#### [WHAT IS NEEDED]
Copy out the items below, switching every "named target" to "listed target" and changing nothing else. Leave out the pictures.

#### [DATA SHOWN]
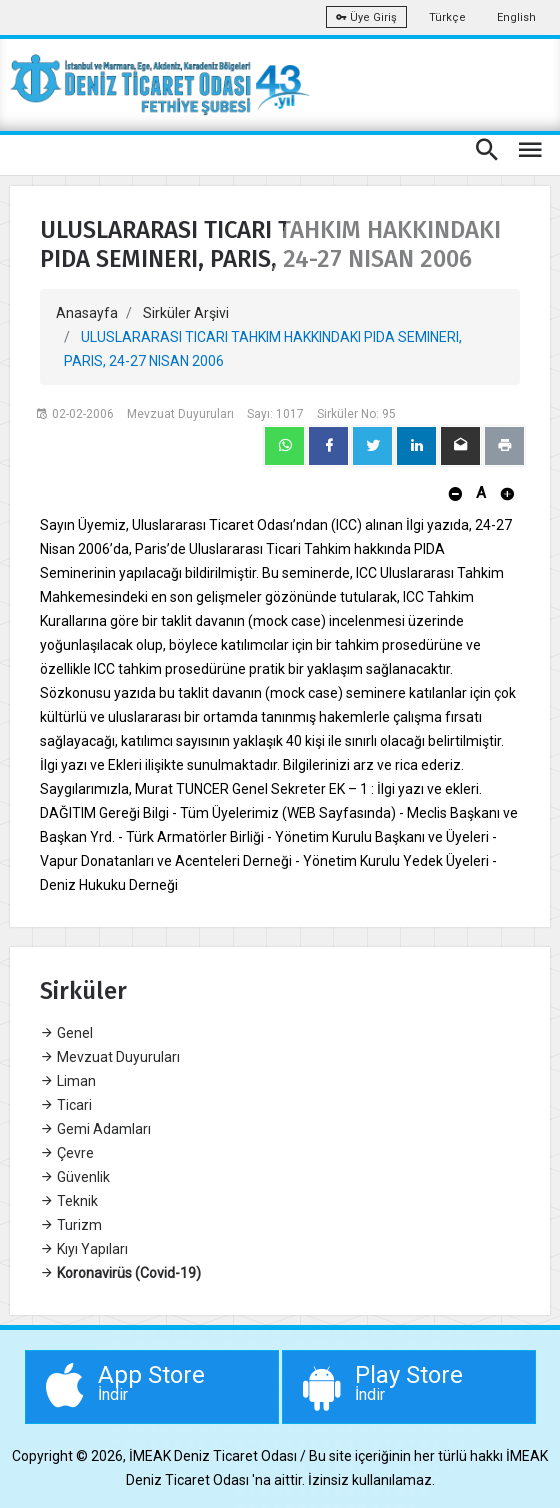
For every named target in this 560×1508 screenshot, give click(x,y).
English (516, 17)
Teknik (69, 1201)
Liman (68, 1081)
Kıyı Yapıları (84, 1249)
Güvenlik (75, 1177)
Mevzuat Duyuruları (110, 1057)
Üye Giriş (366, 17)
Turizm (71, 1225)
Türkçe (447, 17)
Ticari (66, 1105)
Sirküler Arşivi (186, 313)
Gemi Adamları (95, 1129)
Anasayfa (87, 313)
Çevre (67, 1153)
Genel (66, 1033)
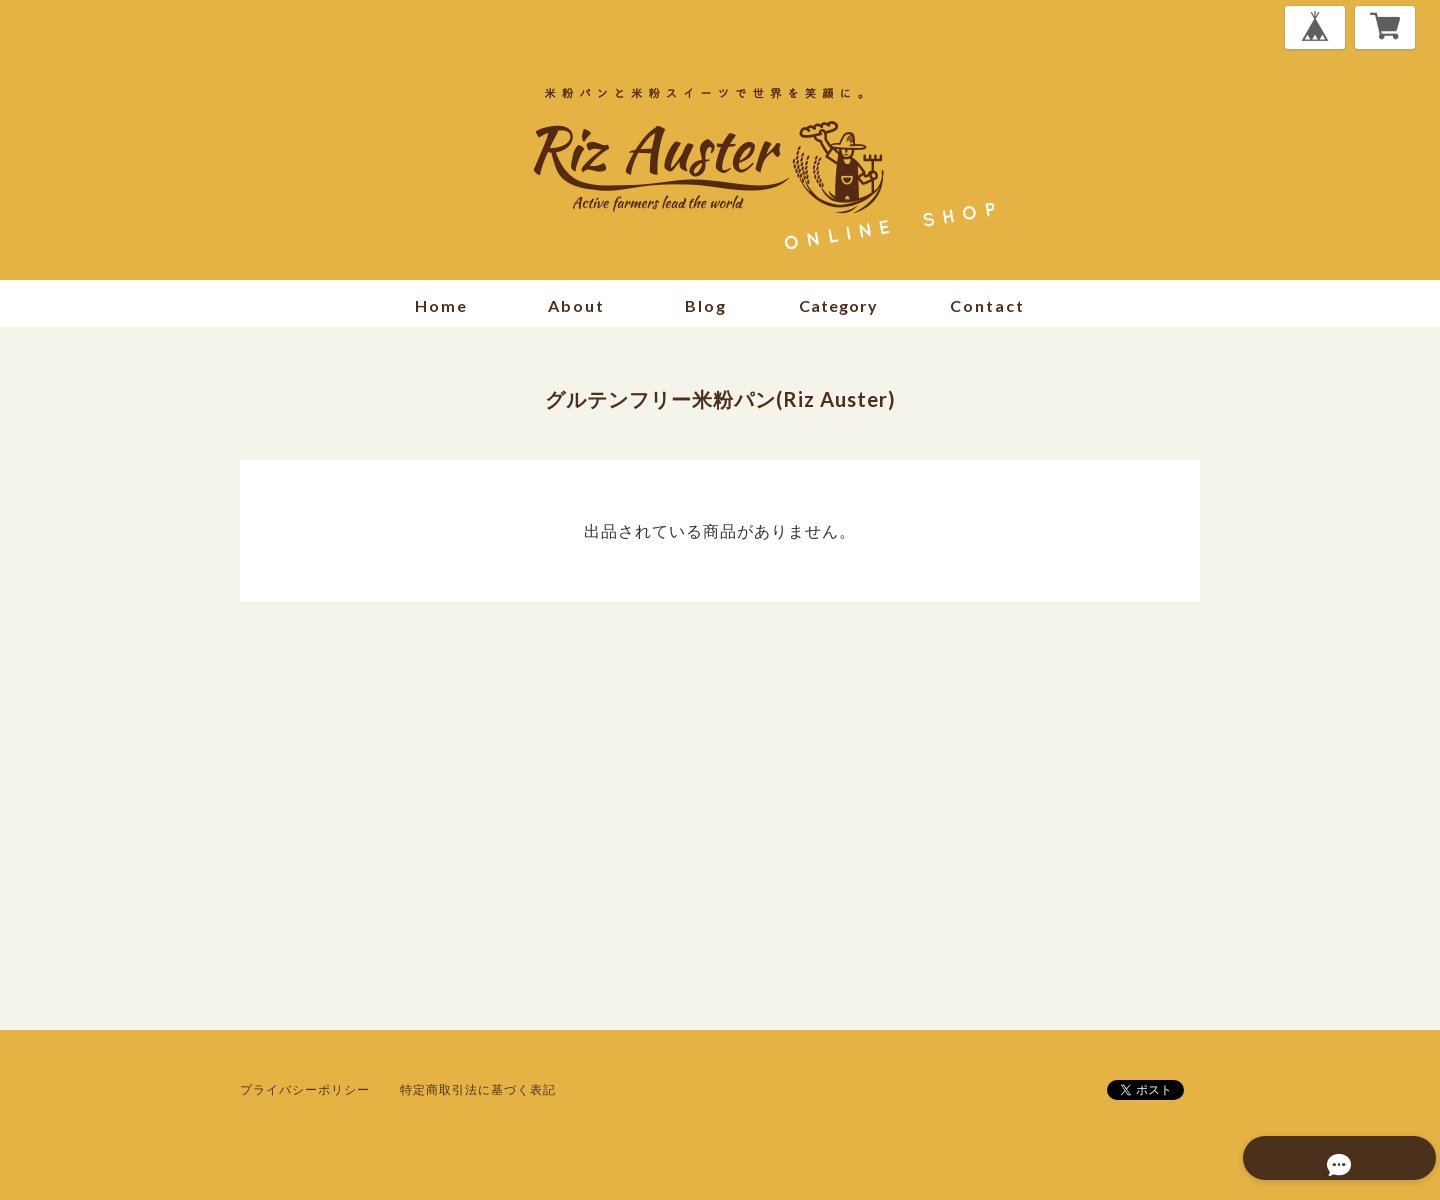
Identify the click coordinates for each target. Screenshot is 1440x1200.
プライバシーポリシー (305, 1089)
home (441, 305)
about (576, 305)
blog (706, 305)
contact (987, 305)
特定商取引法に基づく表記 (478, 1089)
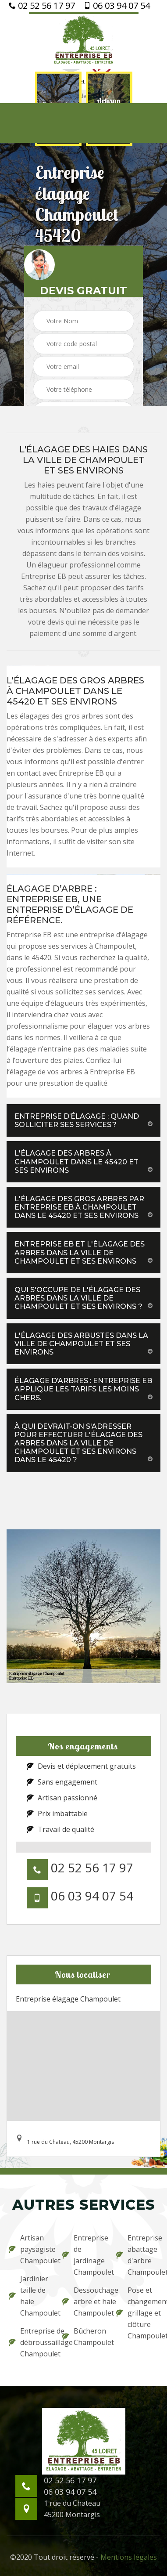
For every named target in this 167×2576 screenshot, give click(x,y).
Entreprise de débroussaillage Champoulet (30, 2342)
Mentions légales (128, 2557)
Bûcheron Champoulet (83, 2336)
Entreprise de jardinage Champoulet (83, 2255)
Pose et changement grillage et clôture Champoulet (137, 2313)
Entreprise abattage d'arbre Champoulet (137, 2255)
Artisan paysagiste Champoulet (30, 2249)
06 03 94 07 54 (117, 5)
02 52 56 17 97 (42, 5)
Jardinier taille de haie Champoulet (30, 2296)
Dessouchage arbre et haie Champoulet (83, 2301)
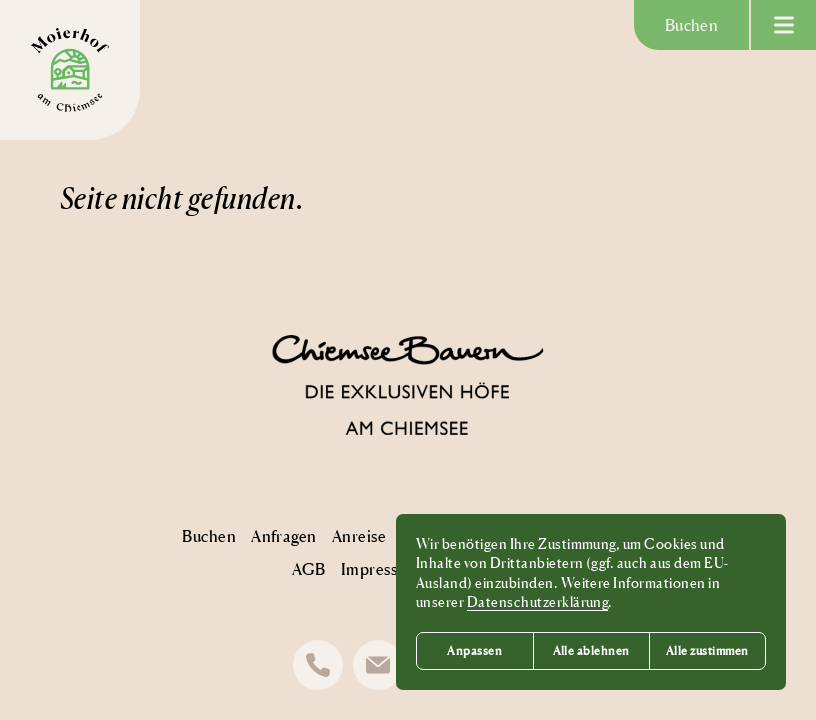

#### [TASK SOLUTION]
For every listed target in this 560×1508 screenshot, give click(x,y).
English (516, 17)
Teknik (69, 1201)
Liman (68, 1081)
Kıyı Yapıları (84, 1249)
Güvenlik (75, 1177)
Mevzuat Duyuruları (110, 1057)
Üye Giriş (366, 17)
Turizm (71, 1225)
Türkçe (447, 17)
Ticari (66, 1105)
Sirküler Arşivi (186, 313)
Gemi Adamları (95, 1129)
Anasayfa (87, 313)
Çevre (67, 1153)
Genel (66, 1033)
Identify the click coordinates for each target. Screenshot is 1440x1200.
プライバシーポリシー (305, 1089)
home (441, 305)
about (576, 305)
blog (706, 305)
contact (987, 305)
特定商取引法に基づく表記 (478, 1089)
For every listed target in this 167×2576 screenshot, give click(x,y).
Entreprise de débroussaillage Champoulet (30, 2342)
Mentions légales (128, 2557)
Bûcheron Champoulet (83, 2336)
Entreprise de jardinage Champoulet (83, 2255)
Pose et changement grillage et clôture Champoulet (137, 2313)
Entreprise abattage d'arbre Champoulet (137, 2255)
Artisan paysagiste Champoulet (30, 2249)
06 03 94 07 54 (117, 5)
02 52 56 17 97 (42, 5)
Jardinier taille de haie Champoulet (30, 2296)
Dessouchage arbre et haie Champoulet (83, 2301)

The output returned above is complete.